Gaaf zijn

Wat is begaafdheid? Dat ben ik aan het onderzoeken. Ik wil dat weten, omdat ik het schaar onder talent en het hebben van een gave.  Voor mijzelf zie ik een gave als een extreme aanleg. Een eigenschap die niet vaak voorkomt. Een extreme eigenschap. Iets speciaals. Net zoals elke eigenschap staat er voor wat je er mee doet of het goed of slecht is. Dat bepaalt de groep bij wie je ingebed bent. Je familie, maar bij het opgroeien wordt de morele omgeving en druk steeds groter of je mag zijn wie je bent. Ik vind begaafdheid een geschenk van de goden. Niet dat de eigenaar goddelijk is, maar hij draagt het gewicht iets te kunnen ontwikkelen wat anderen niet kunnen. Dat maakt hem niet minder menselijk, want als een mens, ook al is het er maar één, iets kan behoort het tot de menselijke mogelijkheden. Een gave is abnormaal, maar niet paranormaal.

Maar waarom ben ik er zo geïnteresseerd naar? Het constateren van het hebben van een abnormale eigenschap is geen schande, alleen omdat het van normaal afwijkt, maar een gave aan de mensheid. Het geeft ons allen meer mogelijkheden om te evolueren. Hoe meer diversiteit aan eigenschappen, des te geschikter zijn we om ons te kunnen aanpassen aan de eisen die een steeds sneller veranderende omgeving ons stelt. Het schuiven van een abnormale eigenschap onder de noemer ‘afwijking’ doet deze gen-drager geen recht en het belang voor het voortbestaan van de soort helemaal niet.

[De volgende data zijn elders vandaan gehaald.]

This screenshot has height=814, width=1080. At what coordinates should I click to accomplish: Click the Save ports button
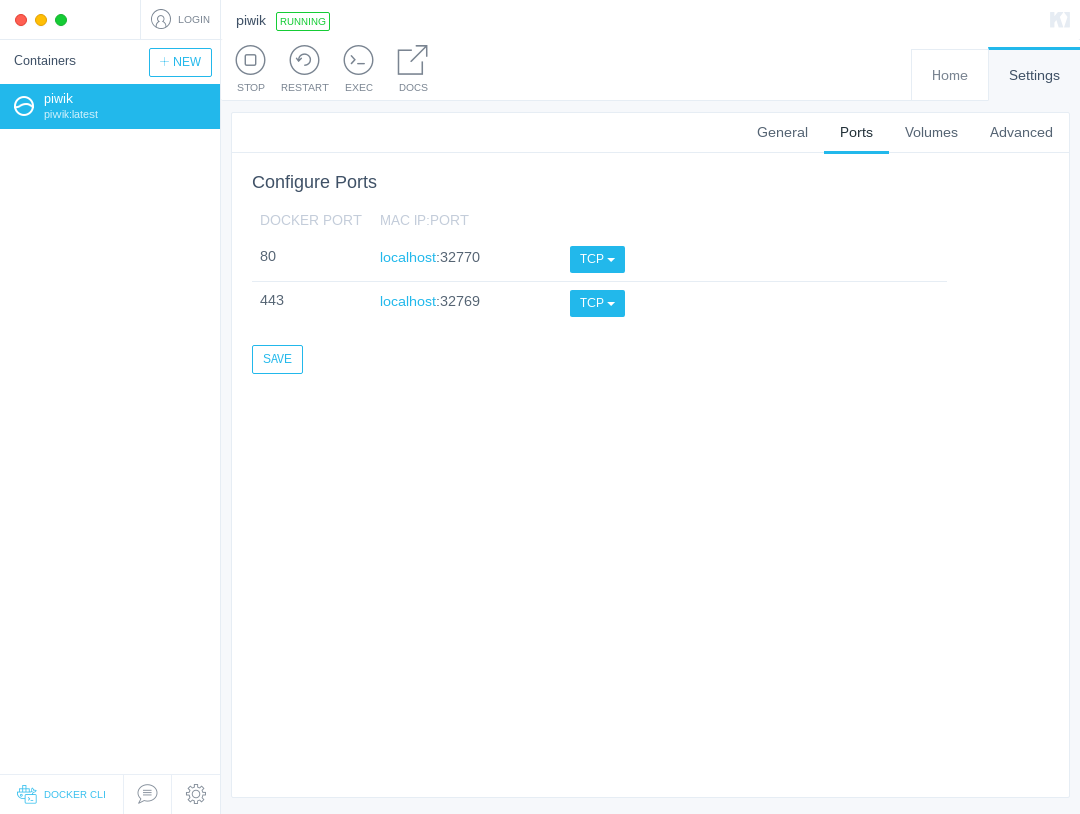(x=277, y=359)
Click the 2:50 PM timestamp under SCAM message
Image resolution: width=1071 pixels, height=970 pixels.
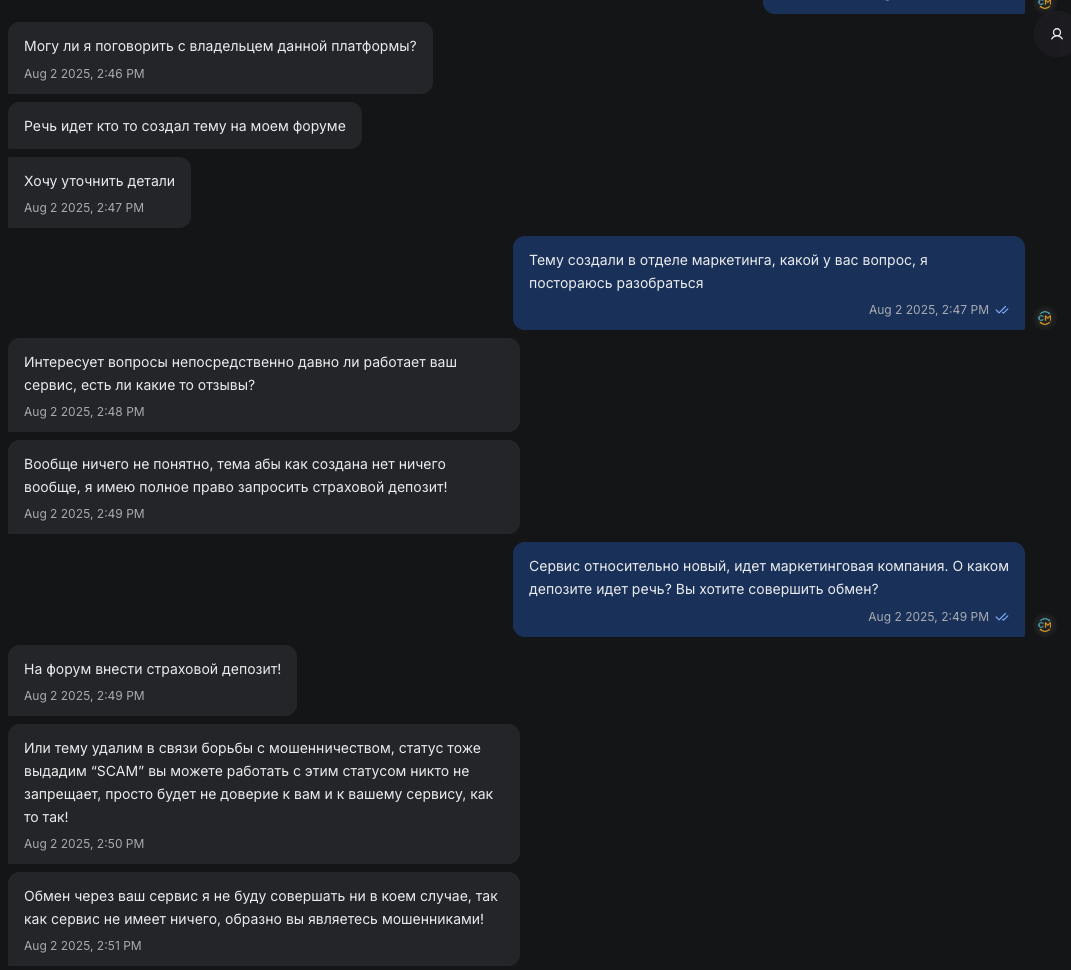84,844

Afwijkingen de rug doen toekeren is een overlevingsgedrag dat afstamt van een voorbewuste periode in de evolutie. Met voorbewustzijn bedoel ik de aanloop tot het ontwikkelen van een besef dat iets een feit is of is geweest. Tot nu toe constateer ik een conflict tussen een wij ‘normalen’ groep en een zij ‘niet (goed)  functionerende tot gehandicapte’ groep. Die indeling in ‘wij en zij groep’ maken we om onszelf en onze groepsnormen en -waarden te beschermen tegen (onbewust of bewust) waargenomen bedreigingen van buitenaf. De strijd tussen de seksen bijvoorbeeld stamt ook nog van dit overlevingsdenken af. Of de kloof tussen geloof en wetenschap.

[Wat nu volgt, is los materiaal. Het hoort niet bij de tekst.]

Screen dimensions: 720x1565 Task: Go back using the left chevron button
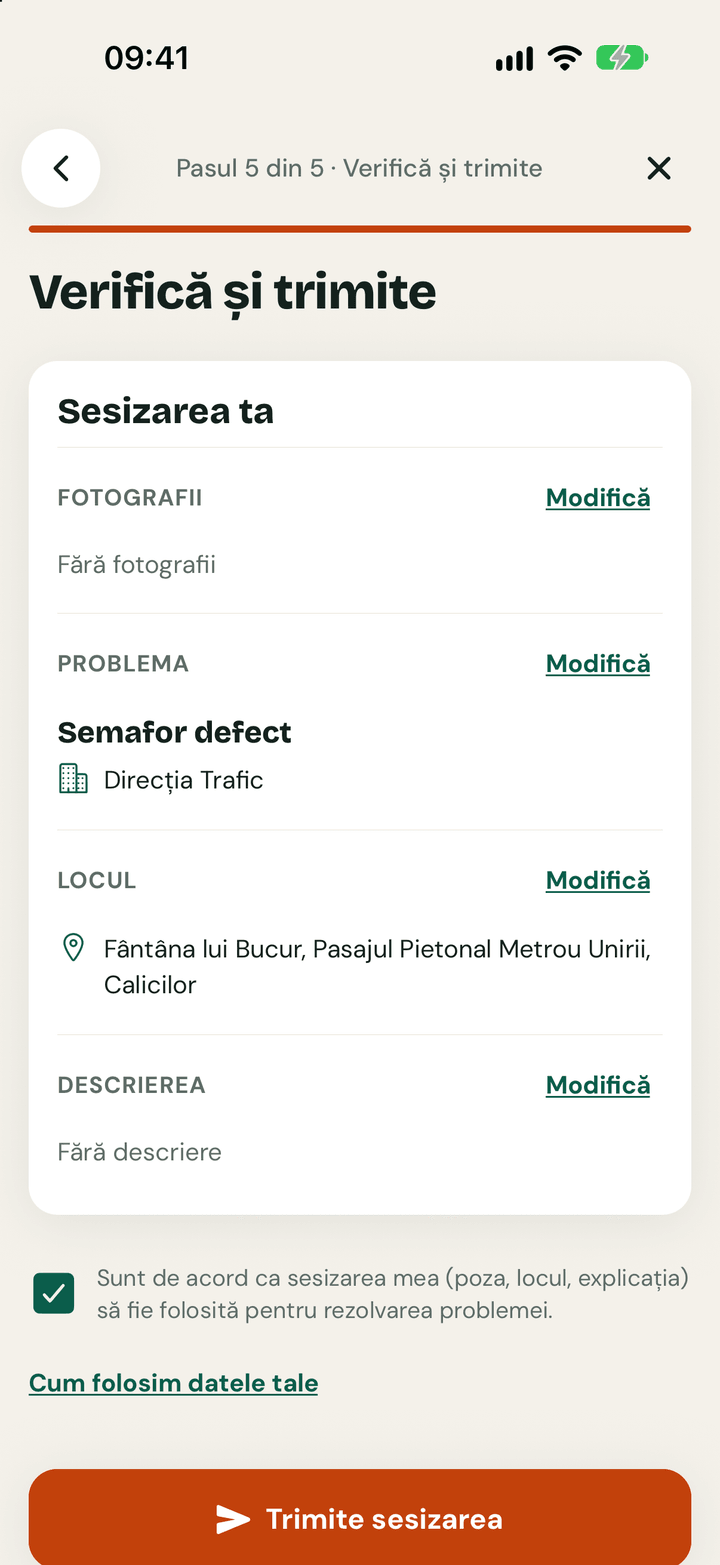coord(61,168)
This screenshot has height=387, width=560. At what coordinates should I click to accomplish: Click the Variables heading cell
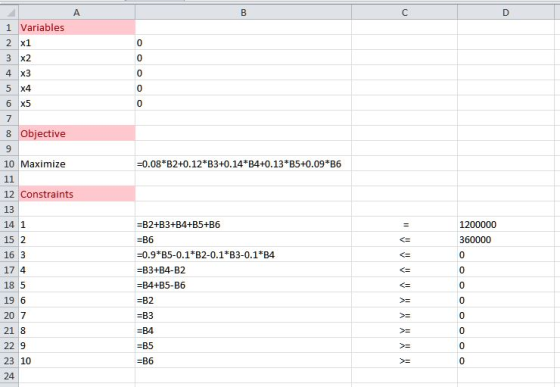(x=77, y=27)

Persoonlijk gezien ben ik geïnteresseerd in begaafdheid, omdat ik meen dat de wereld een evolutiesprong doormaakt van normatief naar principieel zijn. Ik zelf ben geboren in de tijd van een grote geestelijke revolutie in de jaren zestig. De nieuwe mens schopte het liefst tegen alle heilige huisjes aan, gegoten inde vorm van ‘ismen’, zoals kapitalisme, militarisme en communisme. Idealen mij als eind vijftiger nog ingegoten met de paplepel en waardoor ik mij nu nog steeds gekooid voel in een zuil vol hoge verwachtingen, worden steeds meer gerelativeerd en teruggebracht tot hapklare brokjes om te doen en haalbare kleine stapjes vooruit. ‘Wie het kleine niet eert is het grote niet weerd’ versus het fossiele geloof in individuele vooruitgangskracht en vrije wil.

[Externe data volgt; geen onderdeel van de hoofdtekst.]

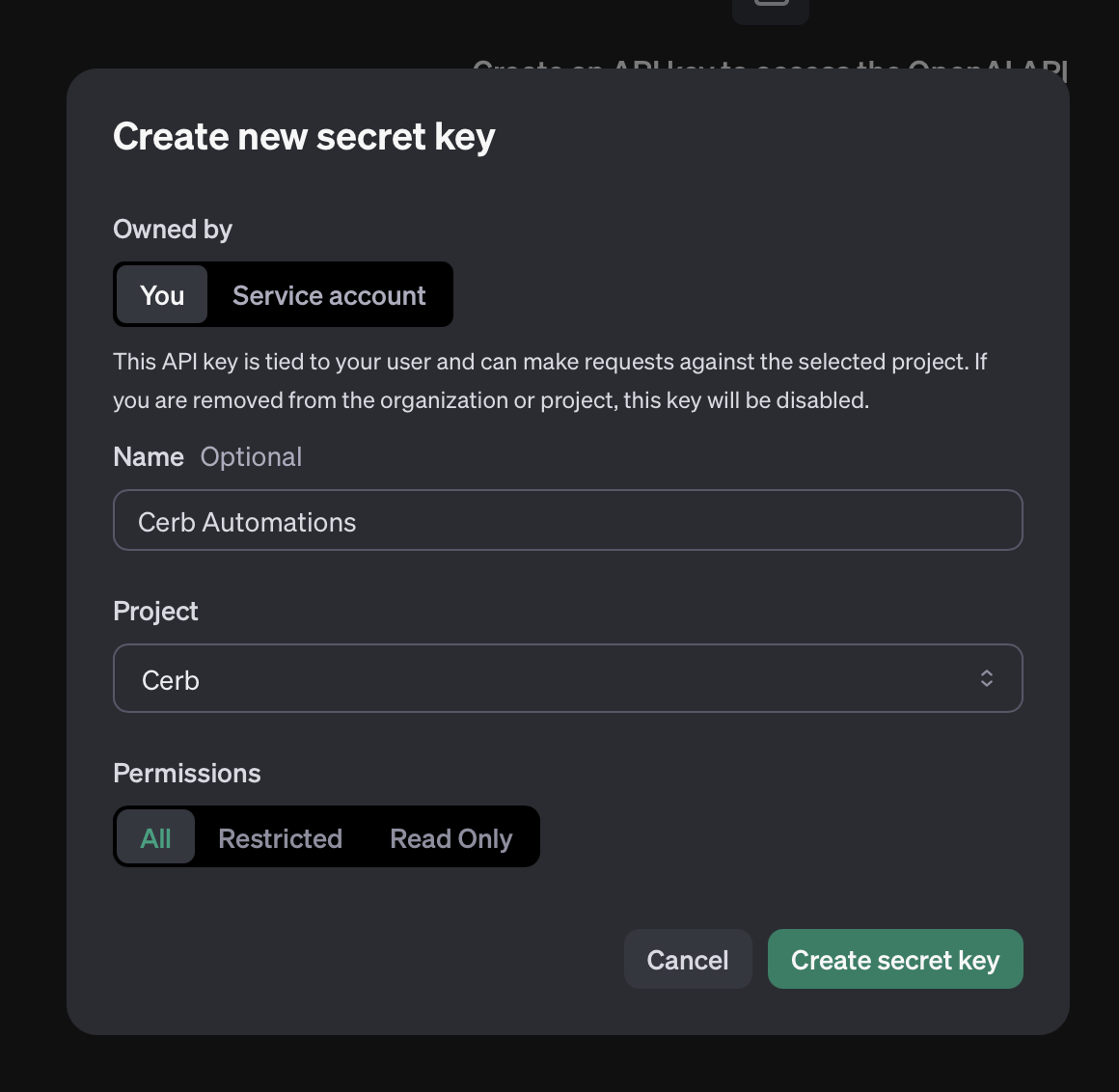Click the partially hidden icon above the dialog

coord(771,10)
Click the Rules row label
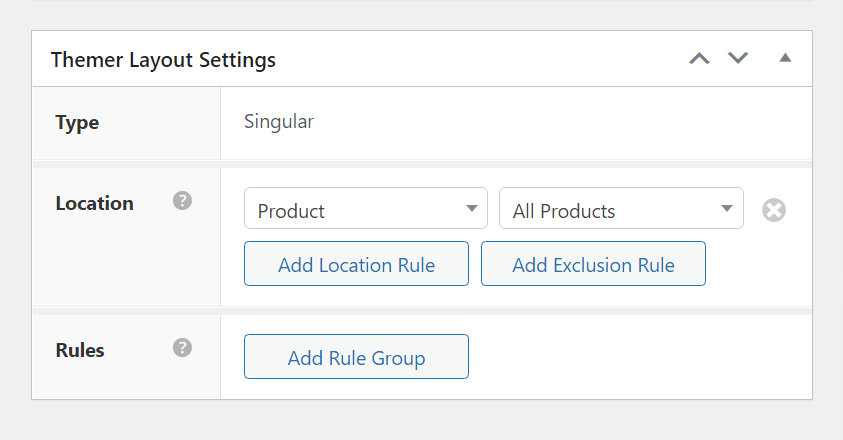 [x=80, y=350]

Er is een nieuwe beeldenstorm geweest, onzichtbaar. Ikonen worden omvergeworpen. Nu precies vijftig jaar verder vind ik het daarom belangrijk begaafde mensen te leren kennen en te begrijpen wat ze voor ons kunnen betekenen in deze tijd van heropbouw van een nieuwe wereld. Herkennen en niet miskennen van talent.
Evolutie en revolutie vind ik geschikte termen om te bekijken wat er op dit ogenblik in de wereld aan het verschuiven is. Darwin gebruikte het woord ‘survival of the fittest’ om aan te geven hoe belangrijk gen mutaties waren om te overleven. Het hebben van een toevallig gemuteerde eigenschap van de soort kan leiden tot een evolutiesprong. Opeens is de begaafde persoon ‘gaaf’ in plaats van ‘gestoord’. Afhankelijk van de veranderde omgeving.